## What you have to do
Once the line holding "Instruction: Toggle the" appears, repeat it and each line after it to the end of the data, exactly and with nothing else; pictures stay out.

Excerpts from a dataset
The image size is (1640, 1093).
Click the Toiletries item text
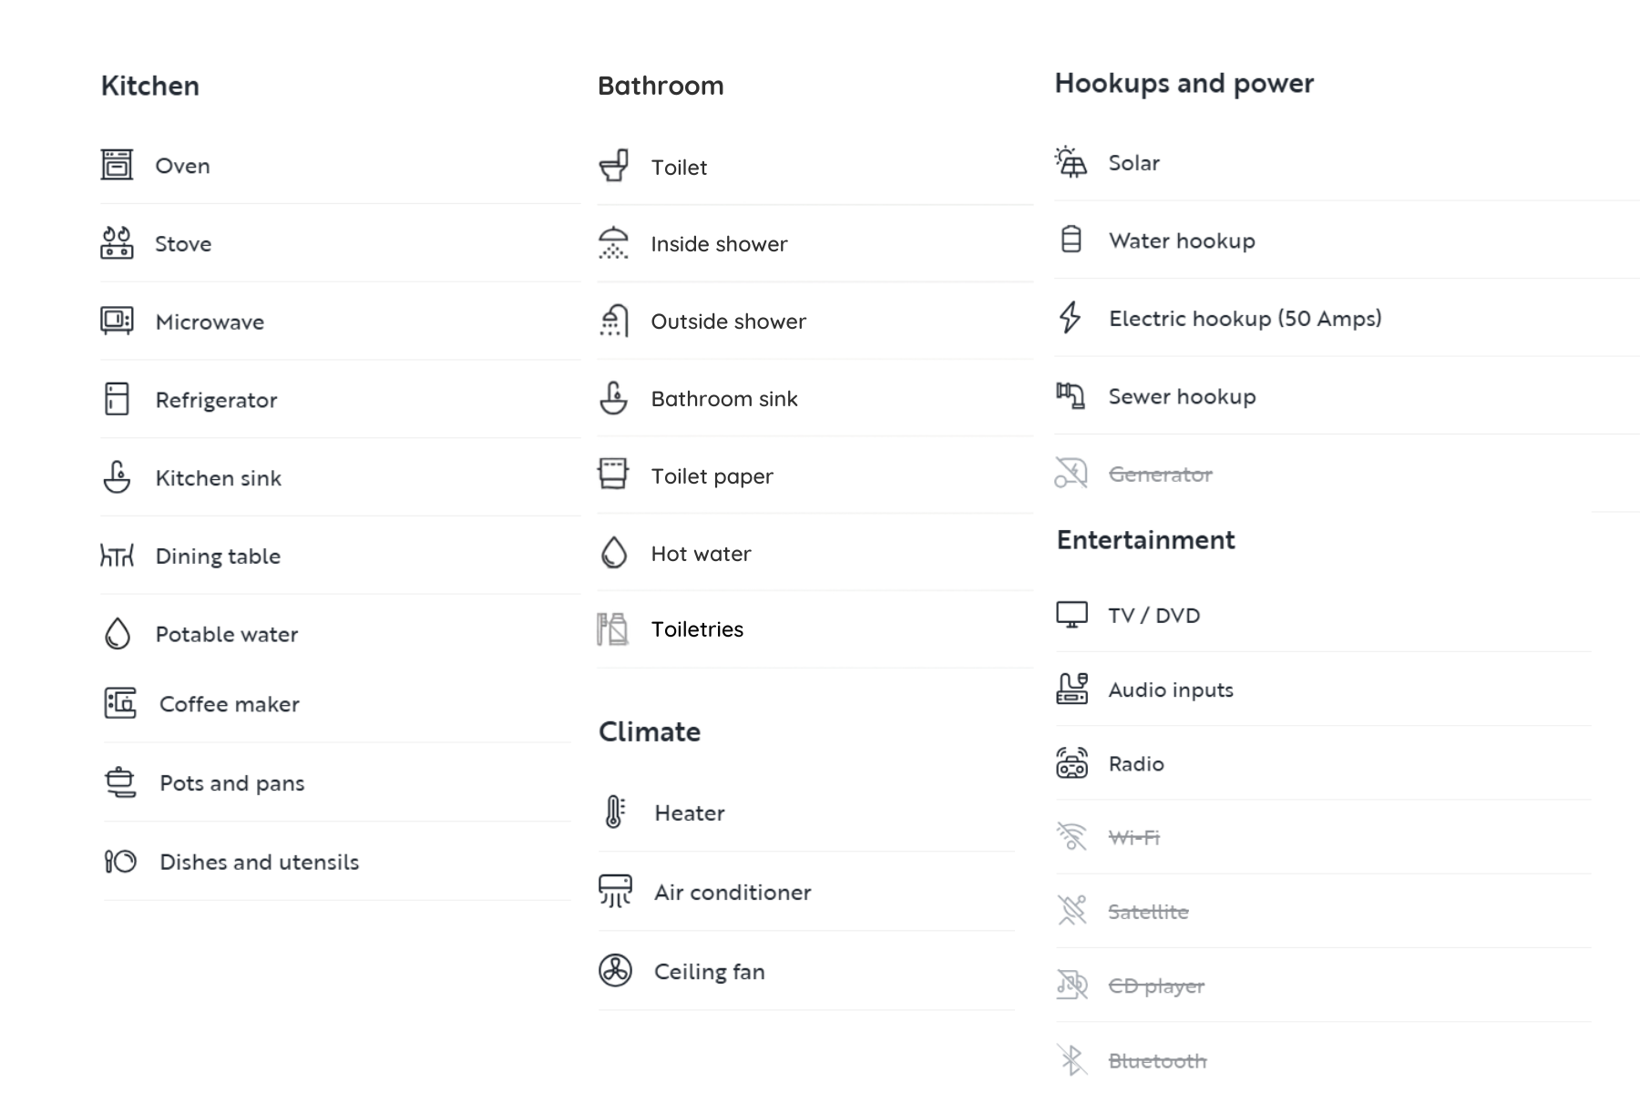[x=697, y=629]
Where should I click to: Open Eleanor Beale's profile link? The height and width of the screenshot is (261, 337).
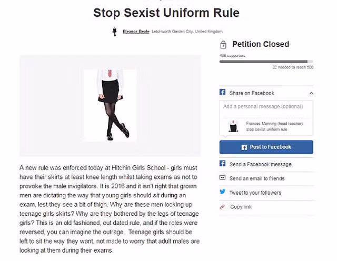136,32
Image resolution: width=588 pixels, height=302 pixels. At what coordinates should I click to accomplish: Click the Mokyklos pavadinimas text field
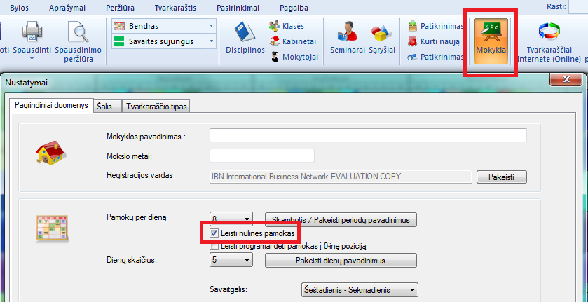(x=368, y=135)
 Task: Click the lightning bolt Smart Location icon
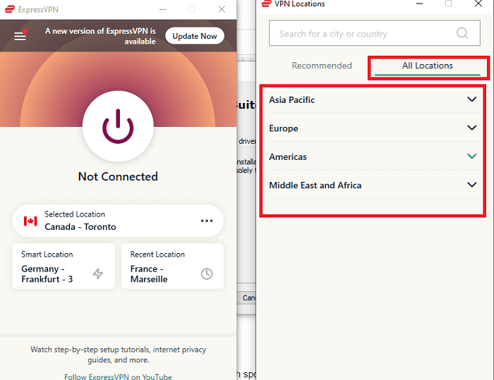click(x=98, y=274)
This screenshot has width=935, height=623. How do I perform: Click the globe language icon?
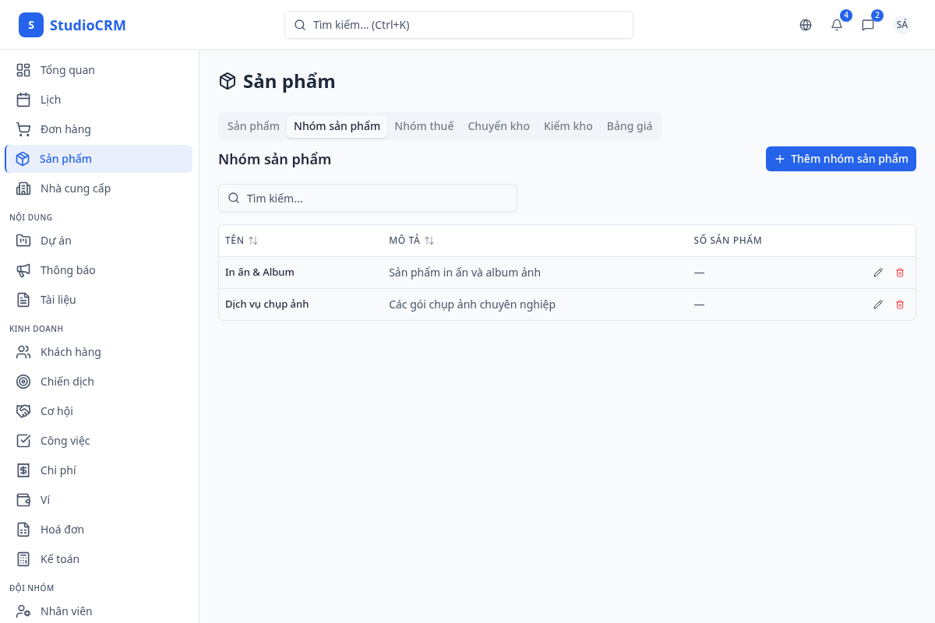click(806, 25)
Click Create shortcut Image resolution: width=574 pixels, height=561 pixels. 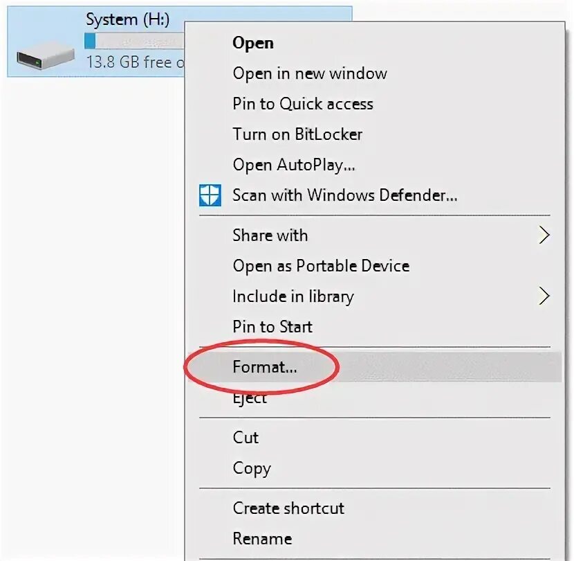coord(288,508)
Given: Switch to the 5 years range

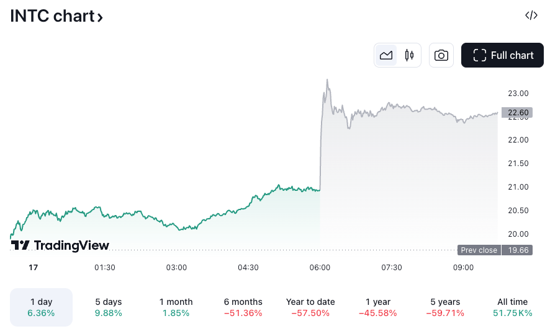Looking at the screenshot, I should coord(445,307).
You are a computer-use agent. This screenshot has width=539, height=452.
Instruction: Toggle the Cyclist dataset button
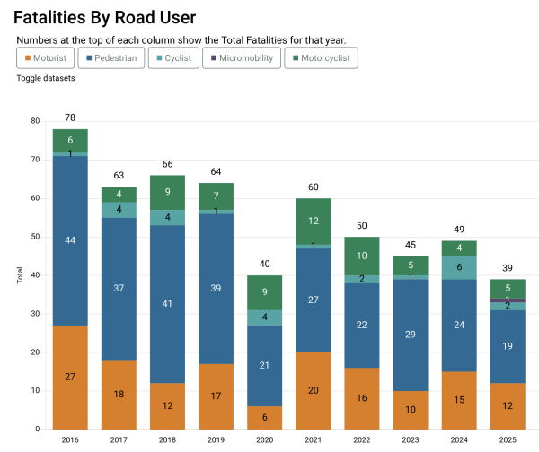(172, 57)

## Worked solution
Instruction: Toggle the Cyclist dataset button
(172, 57)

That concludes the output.